**EXTRAIT DU TEXTE**.
──────────

Les parties ayant été régulièrement averties du jour de l'audience.

Après avoir entendu au cours de l'audience publique :

- le rapport de M. Baronnet, premier conseiller ;

- les observations de Me Lantheaune pour Mme C... ;

Considérant ce qui suit :

1. Mme B... C..., ressortissante de la République démocratique du Congo née le 16 août 1990, déclare être entrée en France le 11 décembre 2018. Sa demande d'asile déposée le 19 décembre 2018 a fait l'objet d'un rejet par l'Office français de protection des réfugiés et apatrides (OFPRA) le 19 juin 2019 ; ce rejet a été confirmé par la Cour nationale du droit d'asile (CNDA) le 14 janvier 2021. La préfète de l'Oise a pris à son encontre un arrêté en date du 10 février 2021 refusant son admission au séjour, portant obligation de quitter le territoire français dans un délai de quatre-vingt-dix jours et fixant le pays de renvoi. Mme C... relève appel du jugement du 11 mai 2021 par lequel le magistrat désigné par le président du tribunal administratif de Paris a rejeté sa demande d'annulation de l'arrêté du 10 février 2021.

──────────

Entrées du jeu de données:
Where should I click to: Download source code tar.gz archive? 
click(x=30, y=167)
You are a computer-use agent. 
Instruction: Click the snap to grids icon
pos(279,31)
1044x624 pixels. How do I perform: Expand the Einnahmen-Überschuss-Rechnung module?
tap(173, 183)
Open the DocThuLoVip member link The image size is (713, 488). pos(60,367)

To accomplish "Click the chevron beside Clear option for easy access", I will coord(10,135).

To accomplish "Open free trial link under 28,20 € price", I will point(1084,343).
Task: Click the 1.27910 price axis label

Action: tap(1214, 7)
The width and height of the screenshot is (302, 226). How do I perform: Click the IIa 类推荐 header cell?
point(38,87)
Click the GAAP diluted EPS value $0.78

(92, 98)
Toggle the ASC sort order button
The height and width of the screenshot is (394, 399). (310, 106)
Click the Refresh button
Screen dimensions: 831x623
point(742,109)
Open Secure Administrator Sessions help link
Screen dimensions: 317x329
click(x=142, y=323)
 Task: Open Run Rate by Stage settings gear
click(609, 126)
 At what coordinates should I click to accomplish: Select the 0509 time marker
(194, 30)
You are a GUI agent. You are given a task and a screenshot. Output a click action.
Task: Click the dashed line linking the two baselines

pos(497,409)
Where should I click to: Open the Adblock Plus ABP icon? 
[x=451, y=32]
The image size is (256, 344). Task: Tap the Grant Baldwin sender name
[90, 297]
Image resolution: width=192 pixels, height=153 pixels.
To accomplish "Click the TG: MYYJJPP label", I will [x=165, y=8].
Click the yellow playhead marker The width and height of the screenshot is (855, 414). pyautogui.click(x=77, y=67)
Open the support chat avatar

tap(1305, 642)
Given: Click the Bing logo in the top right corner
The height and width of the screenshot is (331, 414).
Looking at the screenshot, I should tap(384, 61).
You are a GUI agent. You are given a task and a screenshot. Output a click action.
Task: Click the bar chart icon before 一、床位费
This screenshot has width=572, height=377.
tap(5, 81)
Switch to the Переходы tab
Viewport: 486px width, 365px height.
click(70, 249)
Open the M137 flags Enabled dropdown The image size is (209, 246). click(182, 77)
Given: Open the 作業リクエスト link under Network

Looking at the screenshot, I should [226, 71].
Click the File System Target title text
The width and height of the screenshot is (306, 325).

──────────

**TÂCHE ASSIGNÉE**.
Recopiez le passage de la décision en commençant aux mots « Considérant ce qui » et en vous arrêtant après les mots « 10 février 2021. ». Il n'est pas nécessaire de consulter la liste.

**RÉPONSE À LA TÂCHE**.
Considérant ce qui suit :

1. Mme B... C..., ressortissante de la République démocratique du Congo née le 16 août 1990, déclare être entrée en France le 11 décembre 2018. Sa demande d'asile déposée le 19 décembre 2018 a fait l'objet d'un rejet par l'Office français de protection des réfugiés et apatrides (OFPRA) le 19 juin 2019 ; ce rejet a été confirmé par la Cour nationale du droit d'asile (CNDA) le 14 janvier 2021. La préfète de l'Oise a pris à son encontre un arrêté en date du 10 février 2021 refusant son admission au séjour, portant obligation de quitter le territoire français dans un délai de quatre-vingt-dix jours et fixant le pays de renvoi. Mme C... relève appel du jugement du 11 mai 2021 par lequel le magistrat désigné par le président du tribunal administratif de Paris a rejeté sa demande d'annulation de l'arrêté du 10 février 2021.